LISA: Detecting Exoplanets Using Gravitational Waves

Gravitational waves
The imagined death spiral of the remarkable J0806 system, as depicted in this artist's rendering, is a consequence of Einstein's theory of General Relativity that predicts the white dwarf stars will lose their orbital energy by generating gravity waves. NASA/Tod Strohmayer (GSFC)/Dana Berry (Chandra X-Ray Observatory)

Humanity is experiencing a revolution in astronomy. Until recently, we've depended on the electromagnetic spectrum (i.e. light) to make discoveries from our solar system's backyard to the furthest-most reaches of the cosmos by using telescopes.
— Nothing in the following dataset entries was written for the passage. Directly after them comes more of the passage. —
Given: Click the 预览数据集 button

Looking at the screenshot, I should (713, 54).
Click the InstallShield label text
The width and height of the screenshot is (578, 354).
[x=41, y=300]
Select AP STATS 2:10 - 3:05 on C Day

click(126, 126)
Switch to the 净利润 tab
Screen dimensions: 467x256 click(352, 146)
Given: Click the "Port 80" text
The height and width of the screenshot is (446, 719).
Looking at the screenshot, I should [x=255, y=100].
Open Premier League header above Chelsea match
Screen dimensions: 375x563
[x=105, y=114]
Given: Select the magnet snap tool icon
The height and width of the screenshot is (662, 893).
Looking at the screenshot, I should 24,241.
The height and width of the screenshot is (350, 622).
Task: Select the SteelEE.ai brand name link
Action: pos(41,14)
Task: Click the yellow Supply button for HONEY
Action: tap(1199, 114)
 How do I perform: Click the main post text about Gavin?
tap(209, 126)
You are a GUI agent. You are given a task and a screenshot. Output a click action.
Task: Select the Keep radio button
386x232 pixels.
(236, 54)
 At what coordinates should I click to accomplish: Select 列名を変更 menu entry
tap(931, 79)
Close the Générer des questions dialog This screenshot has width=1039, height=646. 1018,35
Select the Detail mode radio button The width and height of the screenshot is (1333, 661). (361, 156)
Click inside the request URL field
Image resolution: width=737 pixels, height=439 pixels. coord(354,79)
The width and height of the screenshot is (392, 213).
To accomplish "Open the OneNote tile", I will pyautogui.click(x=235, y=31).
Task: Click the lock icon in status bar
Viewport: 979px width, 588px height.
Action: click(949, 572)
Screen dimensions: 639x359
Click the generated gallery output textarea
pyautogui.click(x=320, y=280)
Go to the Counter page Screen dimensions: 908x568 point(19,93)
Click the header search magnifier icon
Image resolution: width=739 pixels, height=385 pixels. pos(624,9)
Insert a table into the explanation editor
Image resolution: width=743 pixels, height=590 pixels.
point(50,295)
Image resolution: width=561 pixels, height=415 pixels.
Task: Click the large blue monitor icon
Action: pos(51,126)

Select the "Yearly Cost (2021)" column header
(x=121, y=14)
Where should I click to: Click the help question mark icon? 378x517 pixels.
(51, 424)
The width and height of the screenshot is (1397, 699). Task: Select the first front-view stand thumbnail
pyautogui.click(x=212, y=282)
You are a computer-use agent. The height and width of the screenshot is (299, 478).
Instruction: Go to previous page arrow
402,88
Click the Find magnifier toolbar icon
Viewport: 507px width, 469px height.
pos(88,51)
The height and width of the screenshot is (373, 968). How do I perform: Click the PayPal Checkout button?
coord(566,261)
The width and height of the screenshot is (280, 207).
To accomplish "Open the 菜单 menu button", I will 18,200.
Now, with the first historic detection of gravitational waves on Sept. 14, 2015, a whole new universe awaits us, one in which we can analyze the spacetime ripples washing over us from black hole collisions and, possibly, alien worlds as they orbit their distant stars.

In a study published July 8, 2019, in Nature Astronomy, a group of researchers have explored the latter possibility to reveal extrasolar planets, or exoplanets, that would otherwise remain invisible to traditional astronomical techniques.


"We propose a method which uses gravitational waves to find exoplanets that orbit binary white dwarf stars," Nicola Tamanini, of the Max Planck Institute for Gravitational Physics (Albert Einstein Institute/AEI) in Potsdam, Germany, said in a statement.

So far, the gravitational waves generated by massive collisions in the deep cosmos have been detected by two observatories, the U.S.-based Laser Interferometer Gravitational-wave Observatory (LIGO) that uses two detectors in Washington and Louisiana, and the Virgo interferometer near Pisa, Italy. Both projects use L-shaped buildings that house advanced laser interferometers that can detect the minute fluctuations in distance as gravitational waves wash through our planet. LIGO was the first to detect the gravitational waves that were theorized by Einstein more than a century ago and now both LIGO and Virgo work in concert to make regular detections of black hole and neutron star collisions.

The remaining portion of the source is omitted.